The vinyl LP version included a poster of a photograph by Helmut Newton featuring Roth chained to a fence.

==Critical reception==

Reviews for Women and Children First were generally favorable. David Fricke for Rolling Stone highlighted the songs, "Romeo Delight", "Everybody Wants Some!!", and "Loss of Control", calling them "works of high-volume art". Fricke praised the band, calling them "exceptionally good players". Both Fricke and Robert Christgau compared Eddie's guitar work to Jimi Hendrix. Christgau gave the album a B rating, stating, "[Eddie] earns the Hendrix comparisons, and he's no clone—he's faster, colder, more structural." In a retrospective review for AllMusic, Stephen Thomas Erlewine called the album "mature, or at least ... a little serious", noting "there's a bit of a dark heart beating on this record".
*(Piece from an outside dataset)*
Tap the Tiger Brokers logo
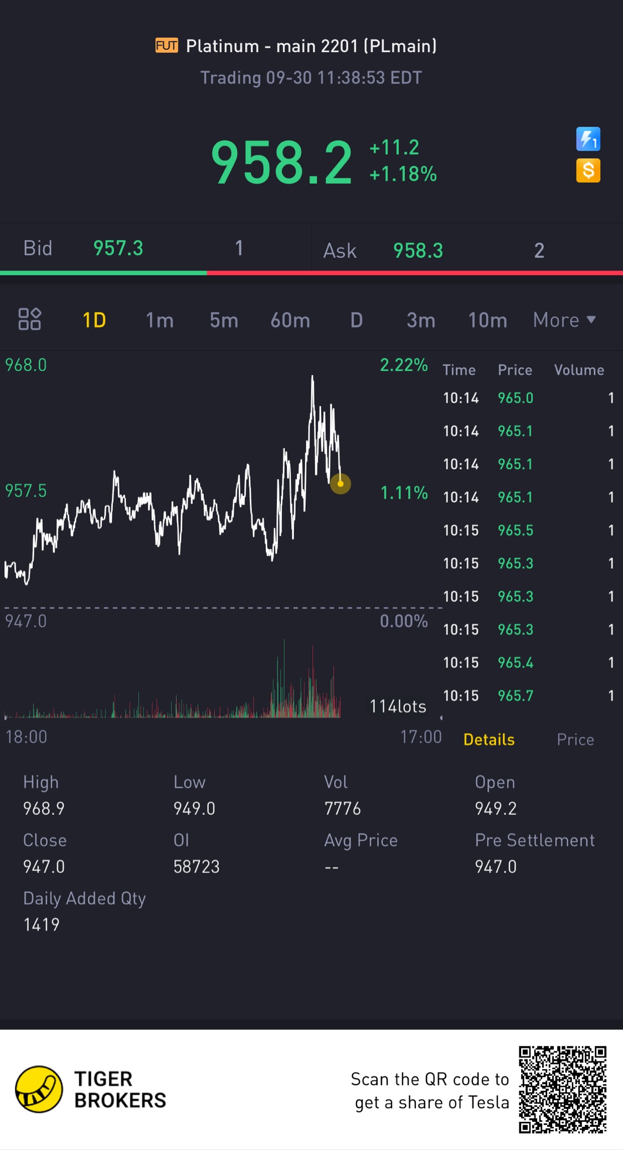 (39, 1089)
Kerrang! listed the album at number 30 among the "100 Greatest Heavy Metal Albums of All Time", and Rolling Stone listed the album at number 36 in their list of "The 100 Greatest Metal Albums of All Time".

Professional ratings
Review scores
| Source | Rating |
| AllMusic | Star Half star |
| Christgau's Record Guide: The '80s | B |
| The Rolling Stone Album Guide | Star Half star |

==Track listing==

Side one
| No. | Title | Length |
|---|---|---|
| 1. | "And the Cradle Will Rock..." | 3:31 |
| 2. | "Everybody Wants Some!!" | 5:05 |
| 3. | "Fools" | 5:55 |
| 4. | "Romeo Delight" | 4:19 |

Side two
| No. | Title | Length |
|---|---|---|
| 5. | "Tora! Tora!" (Instrumental) | 0:57 |
| 6. | "Loss of Control" | 2:36 |
| 7. | "Take Your Whiskey Home" | 3:09 |
| 8. | "Could This Be Magic?" | 3:08 |
| 9. | "In a Simple Rhyme" "Growth" (hidden track) | 4:20 0:20 |
| Total length: |  | 33:35 |

==Personnel==
Van Halen
- David Lee Roth – lead vocals, acoustic guitar on "Could This Be Magic?"
- Edward Van Halen – guitars, backing vocals, electric piano on "And the Cradle Will Rock..."
- Michael Anthony – bass guitar, backing vocals
- Alex Van Halen – drums

Additional musicians
- Nicolette Larson – backing vocals on "Could This Be Magic?"

Production
- Pete Angelus – creative consultant
- Chris Bellman – remastering
- Donn Landee – engineer
- Gene Meros – engineer
- Jo Motta – project coordinator
- Helmut Newton – poster photo
- Norman Seeff – cover photo
- Richard Seireeni – art direction
- Ted Templeman – production

==Charts==

===Weekly charts===

| Chart (1980) | Peak position |
|---|---|
| Canada Top Albums/CDs (RPM) | 12 |
| Dutch Albums (Album Top 100) | 3 |
| German Albums (Offizielle Top 100) | 19 |
| Japanese Albums (Oricon) | 25 |
| New Zealand Albums (RMNZ) | 15 |
| Norwegian Albums (VG-lista) | 23 |
| Swedish Albums (Sverigetopplistan) | 19 |
| UK Albums (Official Charts) | 15 |
| US Billboard 200 | 6 |

| Chart (2021) | Peak position |
|---|---|
| Hungarian Albums (MAHASZ) | 34 |

===Year-end Charts===

| Chart (1980) | Position |
|---|---|
| Canada RPM Top 100 Albums | 43 |
| Dutch Albums (Album Top 100) | 38 |
| US Billboard 200 | 51 |

==Certifications==

| Region | Certification | Certified units/sales |
| Canada (Music Canada) | 2× Platinum | 200,000^{^} |
| France (SNEP) | Gold | 100,000^{*} |
| Netherlands (NVPI) | Gold | 50,000^{^} |
| Japan (RIAJ) | Gold | 100,000^{^} |
| United States (RIAA) | 3× Platinum | 3,000,000^{^} |
^{*} Sales figures based on certification alone. ^{^} Shipments figures based on certification alone.